Brief.
Would you restate every entry below word for word? Leave out the pictures.
*** Records shown Section Begins ***
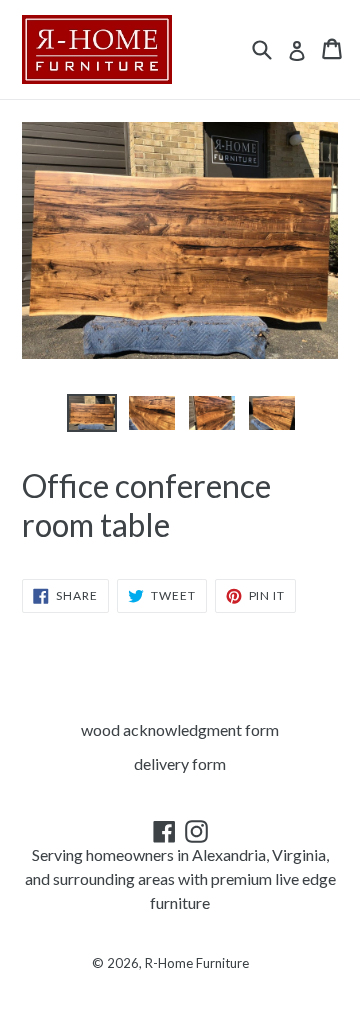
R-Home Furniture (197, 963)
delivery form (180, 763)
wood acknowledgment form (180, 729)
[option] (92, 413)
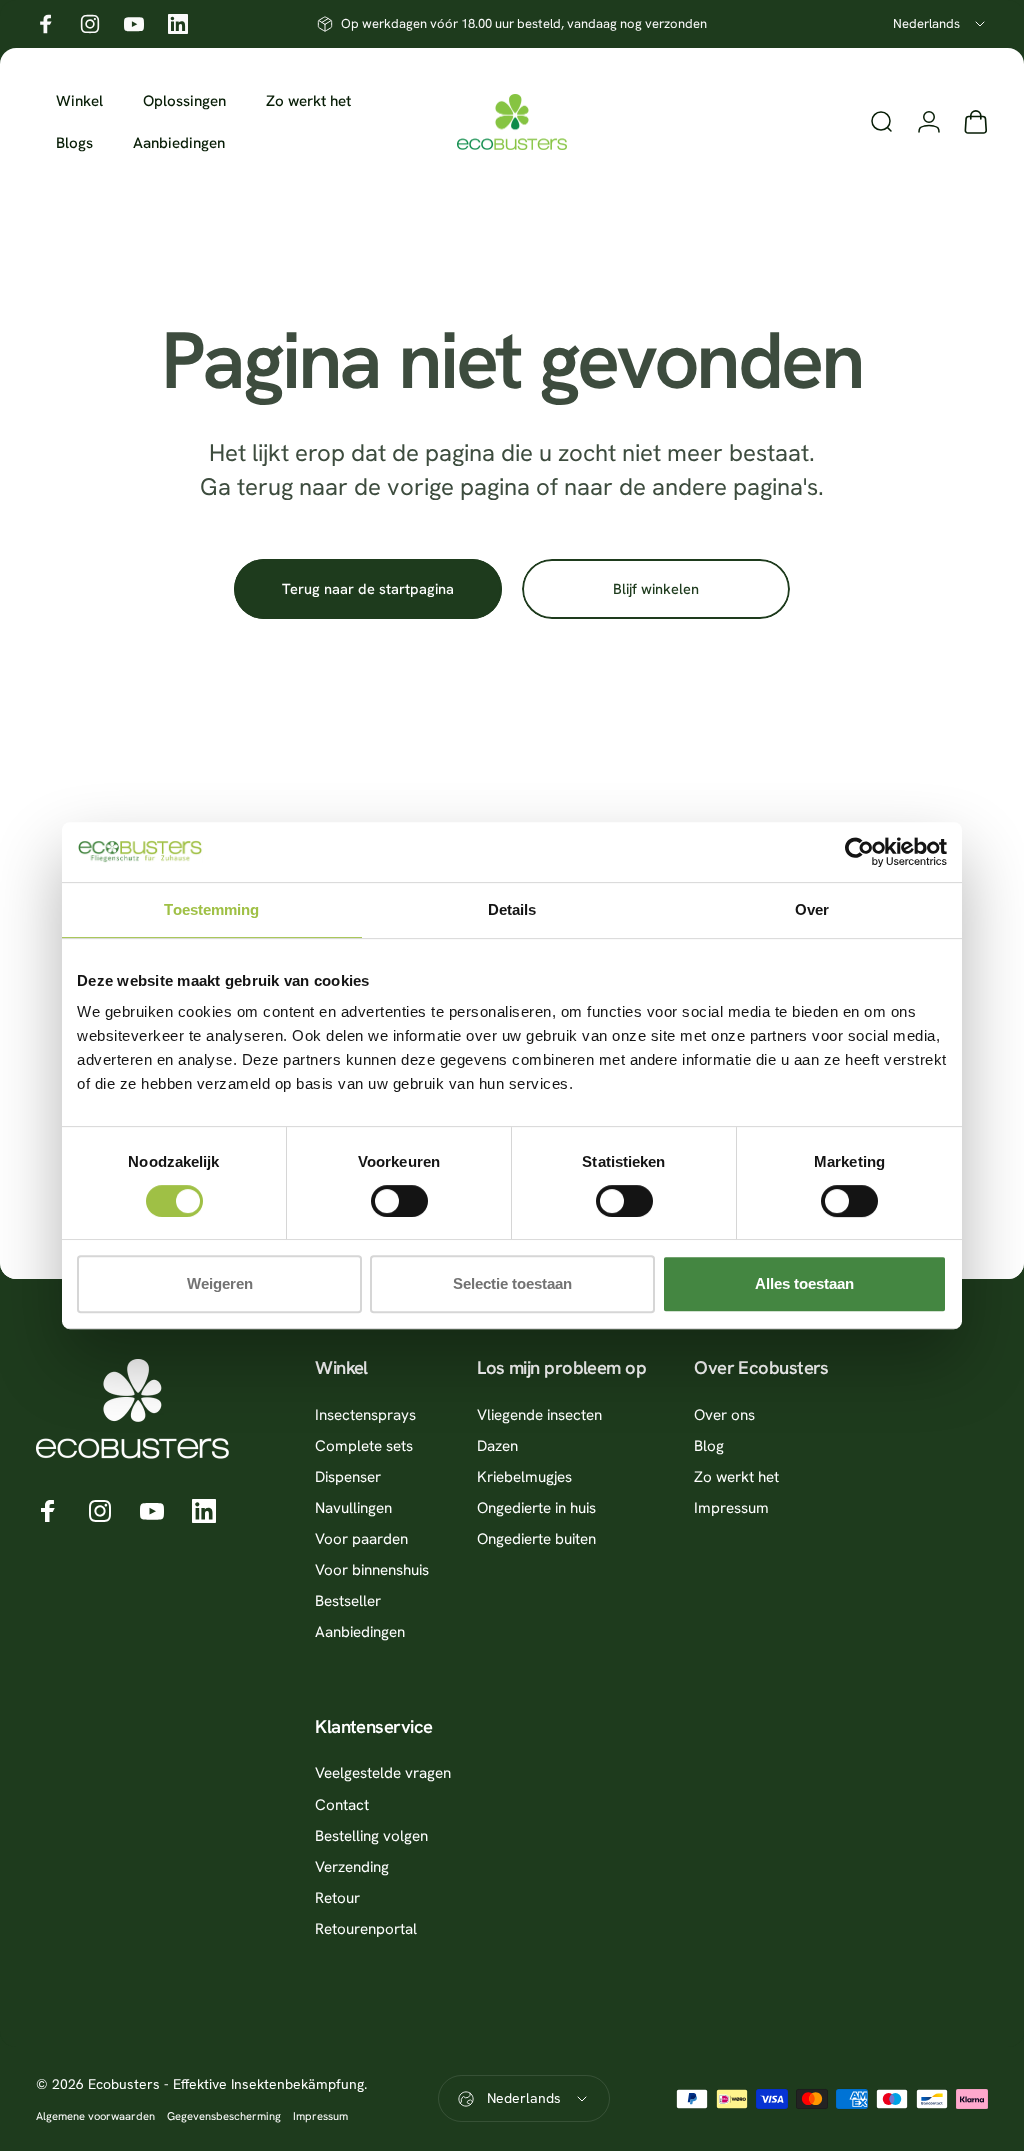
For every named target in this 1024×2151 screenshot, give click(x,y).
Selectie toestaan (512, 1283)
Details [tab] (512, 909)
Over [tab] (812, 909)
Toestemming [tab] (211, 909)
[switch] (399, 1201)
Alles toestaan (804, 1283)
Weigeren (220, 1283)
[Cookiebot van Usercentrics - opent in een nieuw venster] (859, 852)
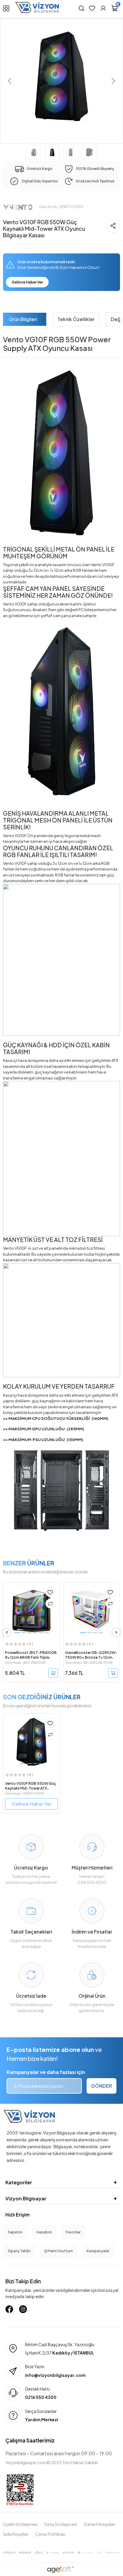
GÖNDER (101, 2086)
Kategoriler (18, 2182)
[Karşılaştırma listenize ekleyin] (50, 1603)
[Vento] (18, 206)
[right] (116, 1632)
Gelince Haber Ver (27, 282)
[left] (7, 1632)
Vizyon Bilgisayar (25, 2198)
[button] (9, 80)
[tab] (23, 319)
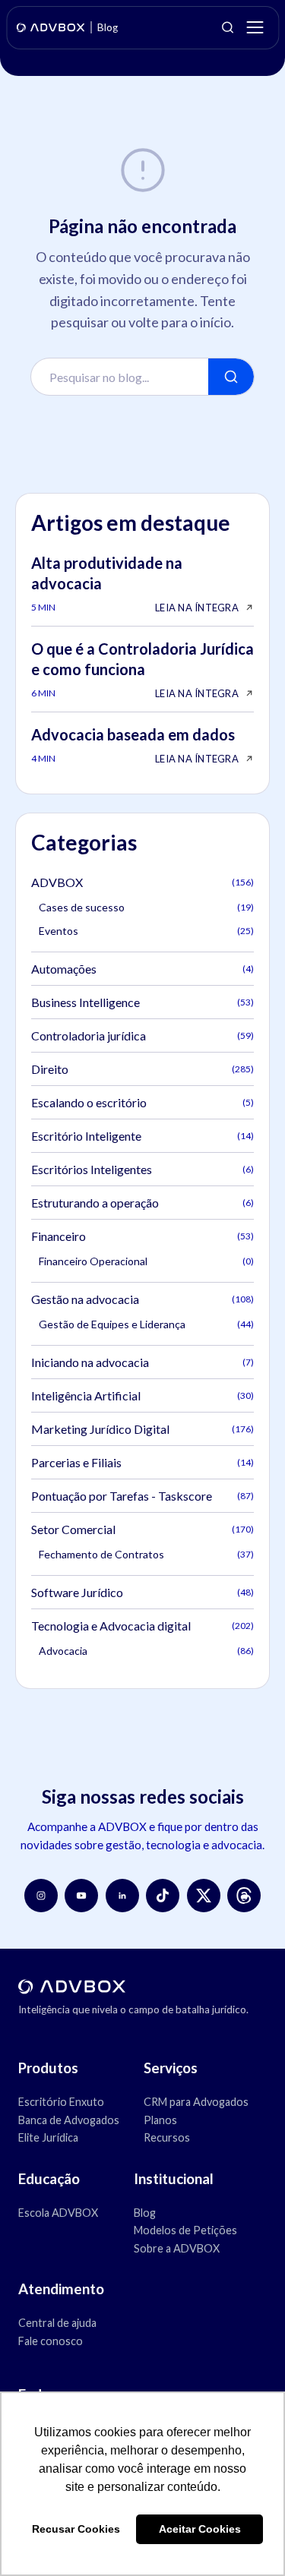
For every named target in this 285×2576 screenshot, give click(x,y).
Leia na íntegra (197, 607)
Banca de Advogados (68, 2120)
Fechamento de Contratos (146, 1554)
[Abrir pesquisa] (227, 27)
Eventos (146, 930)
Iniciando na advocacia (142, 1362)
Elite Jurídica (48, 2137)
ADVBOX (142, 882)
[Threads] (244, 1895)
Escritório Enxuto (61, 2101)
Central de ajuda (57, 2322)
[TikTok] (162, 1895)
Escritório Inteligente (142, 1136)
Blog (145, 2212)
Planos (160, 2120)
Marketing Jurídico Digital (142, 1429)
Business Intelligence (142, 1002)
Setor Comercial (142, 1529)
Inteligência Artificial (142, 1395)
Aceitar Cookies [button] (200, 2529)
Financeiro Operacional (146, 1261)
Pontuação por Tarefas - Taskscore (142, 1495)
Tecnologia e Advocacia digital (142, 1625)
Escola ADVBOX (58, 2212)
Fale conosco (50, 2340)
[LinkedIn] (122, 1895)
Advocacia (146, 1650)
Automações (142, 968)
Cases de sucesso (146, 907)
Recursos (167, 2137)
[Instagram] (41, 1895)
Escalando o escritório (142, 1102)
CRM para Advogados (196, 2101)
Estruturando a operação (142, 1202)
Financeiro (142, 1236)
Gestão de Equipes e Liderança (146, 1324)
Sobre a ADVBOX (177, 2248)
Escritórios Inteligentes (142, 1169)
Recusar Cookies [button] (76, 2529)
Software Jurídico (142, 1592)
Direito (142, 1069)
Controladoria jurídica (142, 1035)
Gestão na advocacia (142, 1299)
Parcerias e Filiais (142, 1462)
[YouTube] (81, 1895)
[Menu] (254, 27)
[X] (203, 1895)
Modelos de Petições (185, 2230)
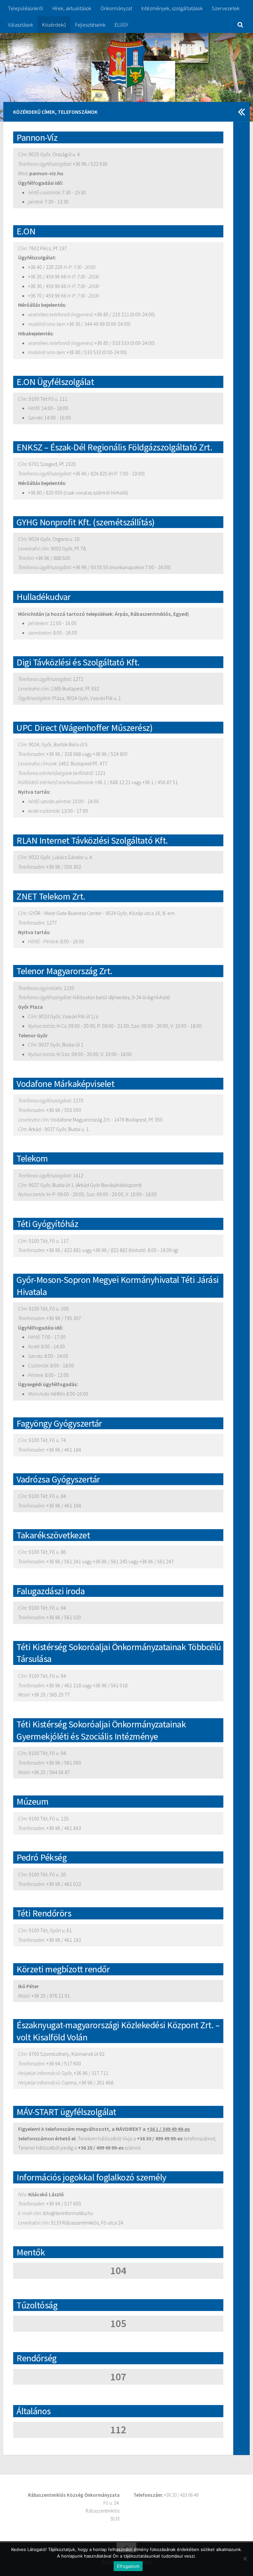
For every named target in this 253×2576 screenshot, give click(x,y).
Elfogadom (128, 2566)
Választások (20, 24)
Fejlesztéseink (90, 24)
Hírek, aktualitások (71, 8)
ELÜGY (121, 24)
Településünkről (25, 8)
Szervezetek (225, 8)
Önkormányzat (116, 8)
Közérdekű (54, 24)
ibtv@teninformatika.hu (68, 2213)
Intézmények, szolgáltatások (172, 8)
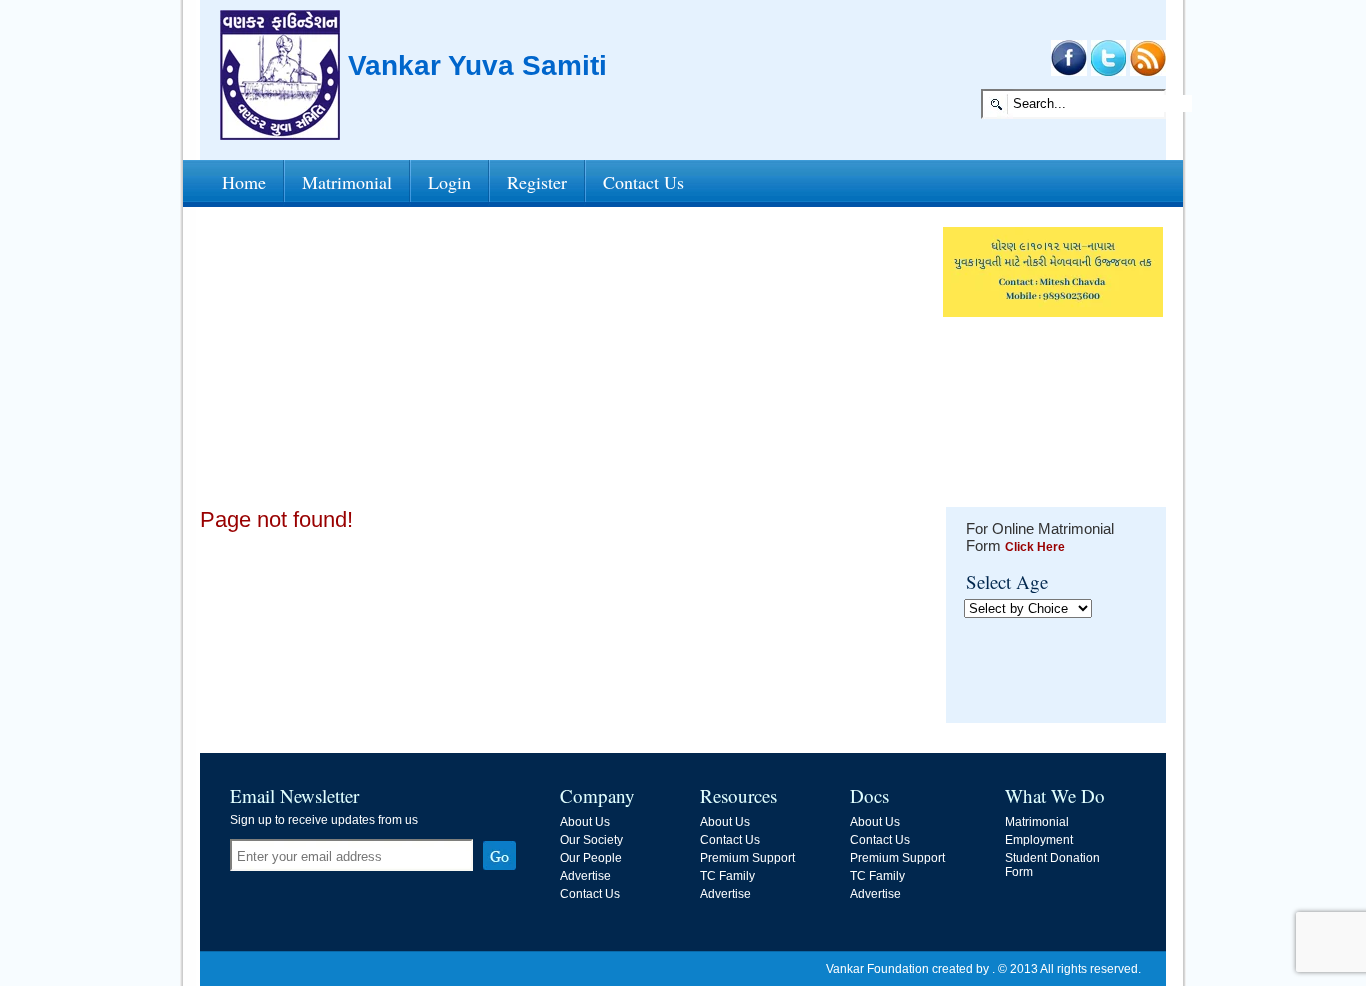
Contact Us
*** Records shown Section Ends ***
Task answer.
R-Home Furniture (197, 963)
delivery form (180, 763)
wood acknowledgment form (180, 729)
[option] (92, 413)
For every named target in this 1024×2151 screenshot, give click(x,y).
Selectie toestaan (512, 1283)
Details [tab] (512, 909)
Over [tab] (812, 909)
Toestemming [tab] (211, 909)
[switch] (399, 1201)
Alles toestaan (804, 1283)
Weigeren (220, 1283)
[Cookiebot van Usercentrics - opent in een nieuw venster] (859, 852)
GÖNDER (101, 2086)
Kategoriler (18, 2182)
[Karşılaştırma listenize ekleyin] (50, 1603)
[Vento] (18, 206)
[right] (116, 1632)
Gelince Haber Ver (27, 282)
[left] (7, 1632)
Vizyon Bilgisayar (25, 2198)
[button] (9, 80)
[tab] (23, 319)
For every named target in this 285×2576 screenshot, give click(x,y).
Leia na íntegra (197, 607)
Banca de Advogados (68, 2120)
Fechamento de Contratos (146, 1554)
[Abrir pesquisa] (227, 27)
Eventos (146, 930)
Iniciando na advocacia (142, 1362)
Elite Jurídica (48, 2137)
ADVBOX (142, 882)
[Threads] (244, 1895)
Escritório Enxuto (61, 2101)
Central de ajuda (57, 2322)
[TikTok] (162, 1895)
Escritório Inteligente (142, 1136)
Blog (145, 2212)
Planos (160, 2120)
Marketing Jurídico Digital (142, 1429)
Business Intelligence (142, 1002)
Setor Comercial (142, 1529)
Inteligência Artificial (142, 1395)
Aceitar Cookies [button] (200, 2529)
Financeiro Operacional (146, 1261)
Pontuação por Tarefas - Taskscore (142, 1495)
Tecnologia e Advocacia digital (142, 1625)
Escola ADVBOX (58, 2212)
Fale conosco (50, 2340)
[LinkedIn] (122, 1895)
Advocacia (146, 1650)
Automações (142, 968)
Cases de sucesso (146, 907)
Recursos (167, 2137)
[Instagram] (41, 1895)
Escalando o escritório (142, 1102)
CRM para Advogados (196, 2101)
Estruturando a operação (142, 1202)
Financeiro (142, 1236)
Gestão de Equipes e Liderança (146, 1324)
Sobre a ADVBOX (177, 2248)
Escritórios Inteligentes (142, 1169)
Recusar Cookies [button] (76, 2529)
Software Jurídico (142, 1592)
Direito (142, 1069)
Controladoria jurídica (142, 1035)
Gestão na advocacia (142, 1299)
Parcerias e Filiais (142, 1462)
[YouTube] (81, 1895)
[Menu] (254, 27)
[X] (203, 1895)
Modelos de Petições (185, 2230)
For every named target in this 253×2576 screenshot, give click(x,y).
Elfogadom (128, 2566)
Választások (20, 24)
Fejlesztéseink (90, 24)
Hírek, aktualitások (71, 8)
ELÜGY (121, 24)
Településünkről (25, 8)
Szervezetek (225, 8)
Önkormányzat (116, 8)
Közérdekű (54, 24)
ibtv@teninformatika.hu (68, 2213)
Intézmények, szolgáltatások (172, 8)
Contact Us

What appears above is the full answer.